My friend is a crossplayer. He’s a guy, and he identifies as male, but he dresses as female anime characters for conventions. I’m a woman.

We’re at Gencon together. My friend and I separate for a bit because we want to go see different panels. One girl warns me that a creep has been harassing women near where my friend is seeing his pannel. I make note of it, and text him a warning. He texts back that ‘I know’ and ‘We should probably leave now’

I head back to the car to meet him. I’m a little upset that we’re cutting this day short, tickets are expensive, so I demand that he explain what happened.

“Well” he said “This guy started catcalling me. I didn’t realize he was talking to me because he kept saying girl this and girl that. He got in my face and demanded I pay attention to him, then waved a fifty dollar bill under my nose and said he’d pay me fifty dollars if I showed him my pussy”

“So… what did you do, flash him your dick?” I asked.

“No.” My friend said “I punched him, grabbed the fifty dollars, and ran away.”

We then returned to the hotel, and we got my friend into men’s clothing and washed off his makeup, so he’d be unrecognizable, then returned to GenCon.
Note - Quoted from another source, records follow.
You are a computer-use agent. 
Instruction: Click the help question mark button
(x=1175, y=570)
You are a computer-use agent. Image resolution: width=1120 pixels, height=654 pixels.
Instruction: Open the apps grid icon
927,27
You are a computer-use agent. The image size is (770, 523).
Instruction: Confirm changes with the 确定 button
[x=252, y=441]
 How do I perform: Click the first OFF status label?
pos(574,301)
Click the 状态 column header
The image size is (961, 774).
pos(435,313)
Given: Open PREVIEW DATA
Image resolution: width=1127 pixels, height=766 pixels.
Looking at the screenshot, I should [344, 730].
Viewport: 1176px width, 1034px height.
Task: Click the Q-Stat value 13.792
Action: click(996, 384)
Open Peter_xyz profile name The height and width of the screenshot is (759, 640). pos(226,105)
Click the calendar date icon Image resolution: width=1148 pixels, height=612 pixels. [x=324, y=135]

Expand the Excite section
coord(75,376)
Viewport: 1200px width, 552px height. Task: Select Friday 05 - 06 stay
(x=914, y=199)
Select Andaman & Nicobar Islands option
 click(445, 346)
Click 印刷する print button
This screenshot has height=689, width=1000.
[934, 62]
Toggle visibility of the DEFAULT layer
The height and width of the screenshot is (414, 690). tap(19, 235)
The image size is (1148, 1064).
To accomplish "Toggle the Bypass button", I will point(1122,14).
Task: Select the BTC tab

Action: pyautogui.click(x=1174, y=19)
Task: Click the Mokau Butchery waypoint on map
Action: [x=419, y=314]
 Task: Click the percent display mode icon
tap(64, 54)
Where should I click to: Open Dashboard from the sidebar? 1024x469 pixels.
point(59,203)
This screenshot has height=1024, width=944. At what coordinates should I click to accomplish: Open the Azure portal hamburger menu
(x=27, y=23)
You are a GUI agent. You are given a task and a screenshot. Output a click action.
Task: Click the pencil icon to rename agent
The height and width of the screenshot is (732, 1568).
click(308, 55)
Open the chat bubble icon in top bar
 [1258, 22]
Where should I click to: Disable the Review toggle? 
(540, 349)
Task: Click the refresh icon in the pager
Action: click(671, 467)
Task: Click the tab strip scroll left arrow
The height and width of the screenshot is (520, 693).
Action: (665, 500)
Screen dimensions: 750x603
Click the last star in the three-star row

Security was heightened when we got back, but we weren’t sure if that was because of presence the creeper, or if that was because my friend punched the creeper.

The OP makes no judgement on the actions, so the story doesn’t say if violence in these circumstances are fine; that will be up to ghe commentators, and they will be vocal about it.

As to whether you post it, put it in unfiltered, or decide not to publish it at all depends on how much heat you think the site can take.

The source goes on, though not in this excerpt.